PROBLEM STATEMENT:
Among the entries, which lines carry the string "agent"? Copy each of them.

(Beginning of MATERIAL TO PROCESS)

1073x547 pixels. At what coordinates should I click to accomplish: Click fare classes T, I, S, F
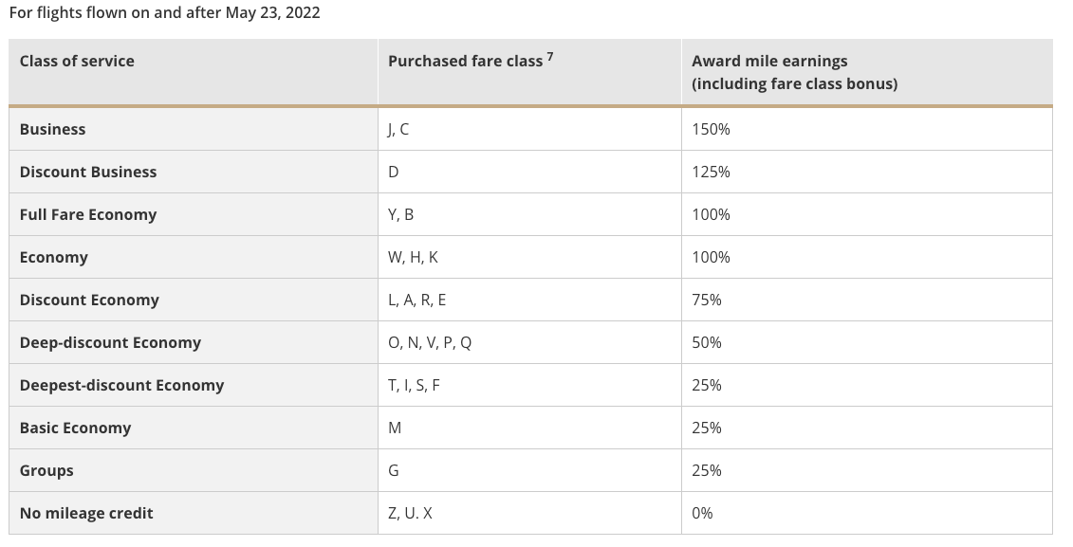(414, 385)
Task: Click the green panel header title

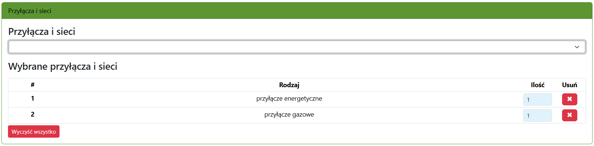Action: tap(30, 11)
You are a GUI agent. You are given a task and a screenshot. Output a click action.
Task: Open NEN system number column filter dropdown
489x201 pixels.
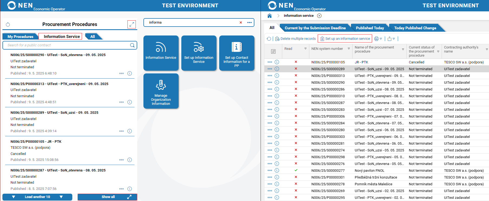tap(349, 49)
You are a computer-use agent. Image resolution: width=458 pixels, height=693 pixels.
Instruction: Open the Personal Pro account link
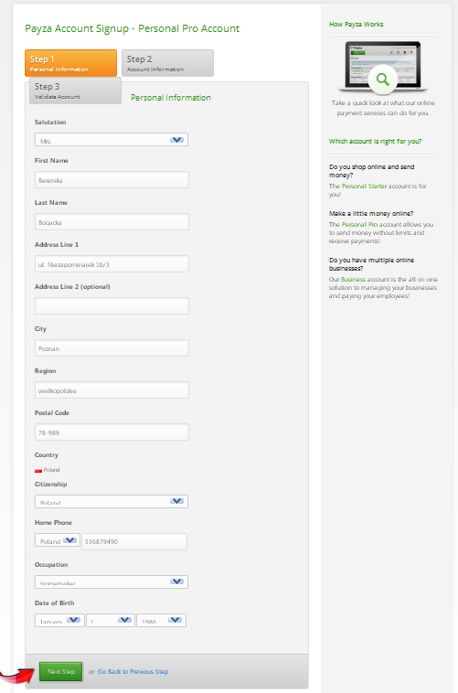pos(359,225)
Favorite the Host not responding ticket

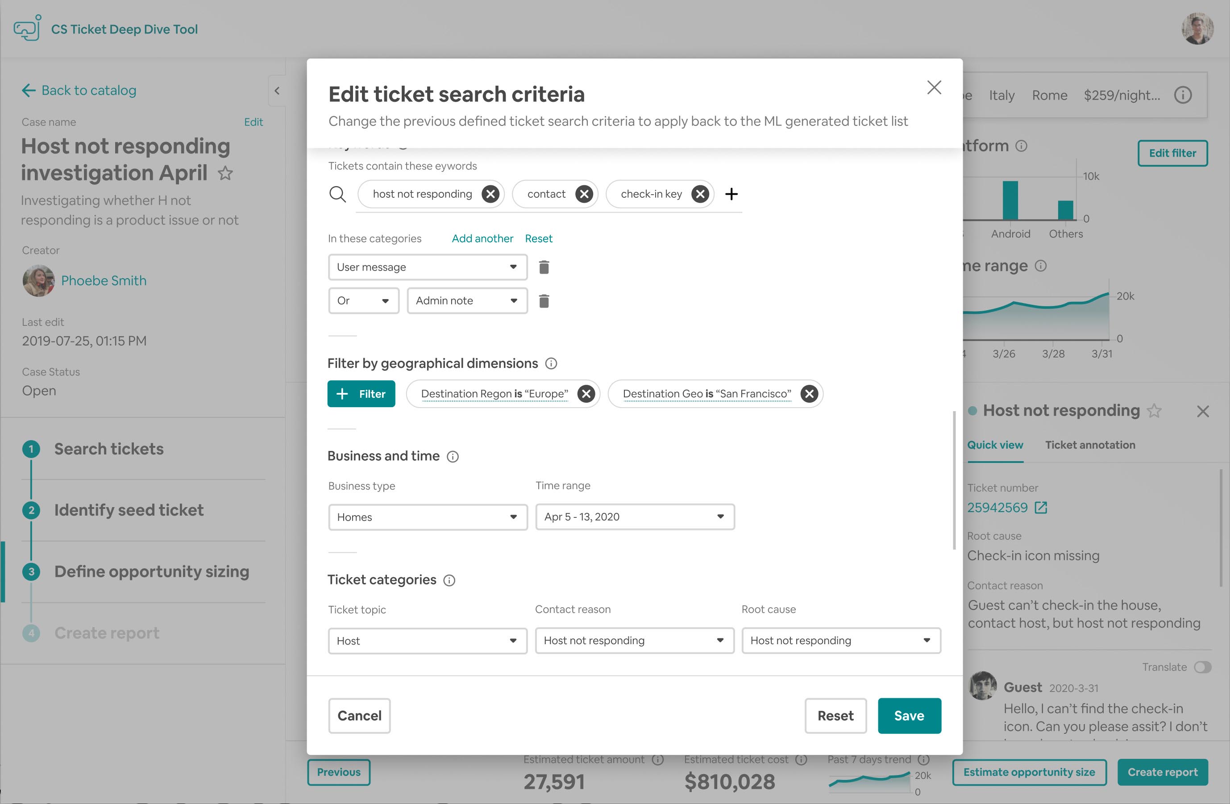(x=1154, y=411)
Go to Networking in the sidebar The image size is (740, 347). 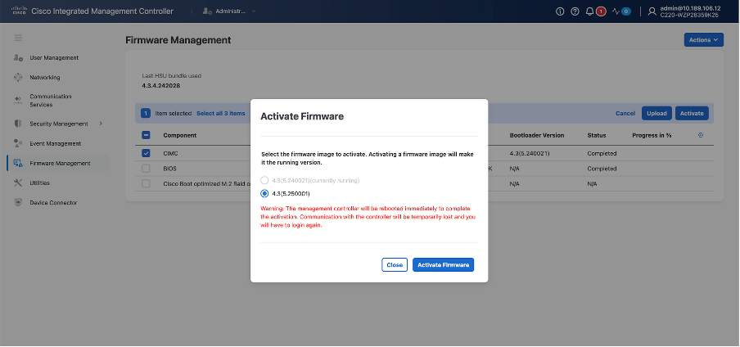coord(45,78)
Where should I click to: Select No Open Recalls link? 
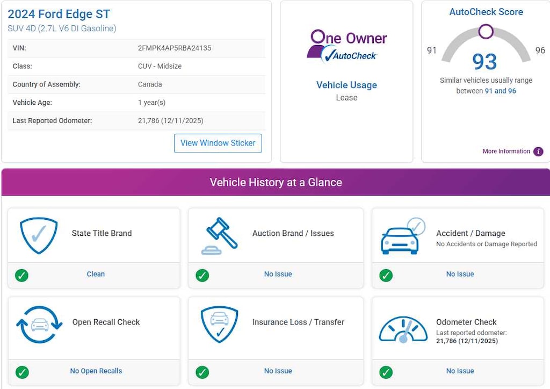pyautogui.click(x=96, y=371)

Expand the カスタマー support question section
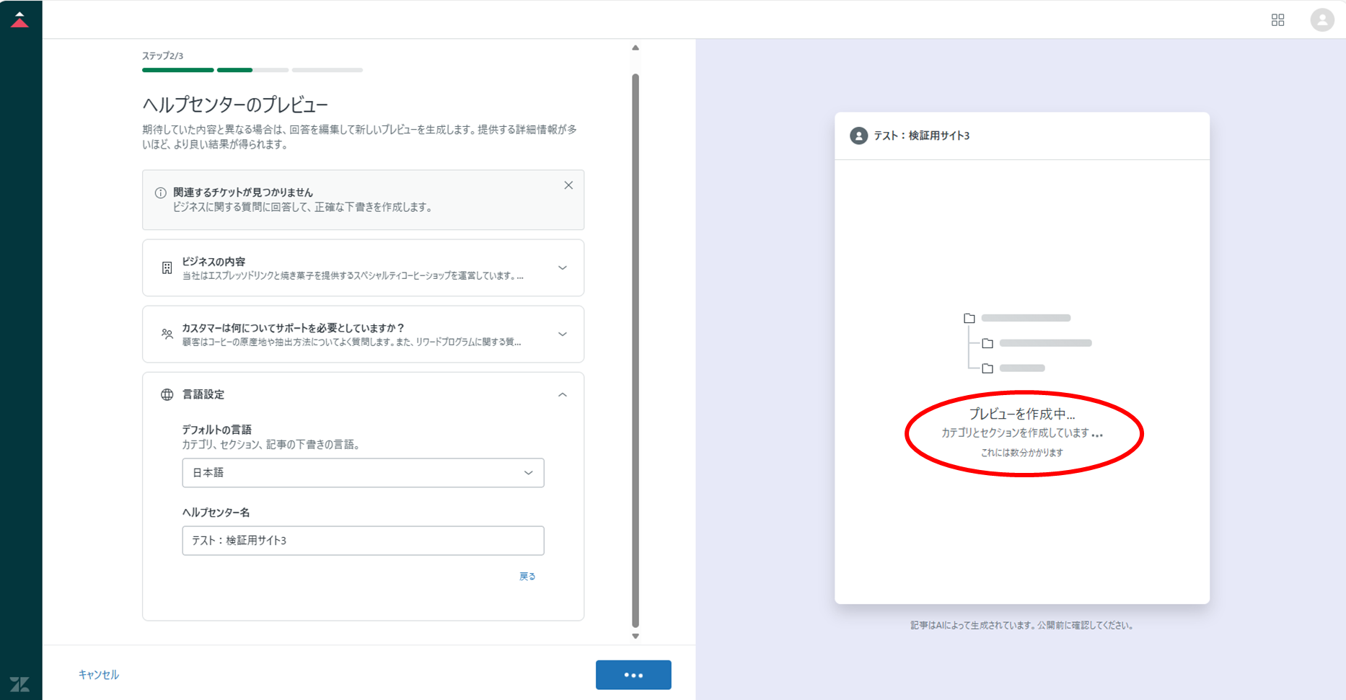(x=563, y=335)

(End of MATERIAL TO PROCESS)

EXERCISE SOLUTION:
You are a GUI agent. You are given a task and a screenshot. Output a click action.
You are a computer-use agent. Image resolution: width=458 pixels, height=693 pixels.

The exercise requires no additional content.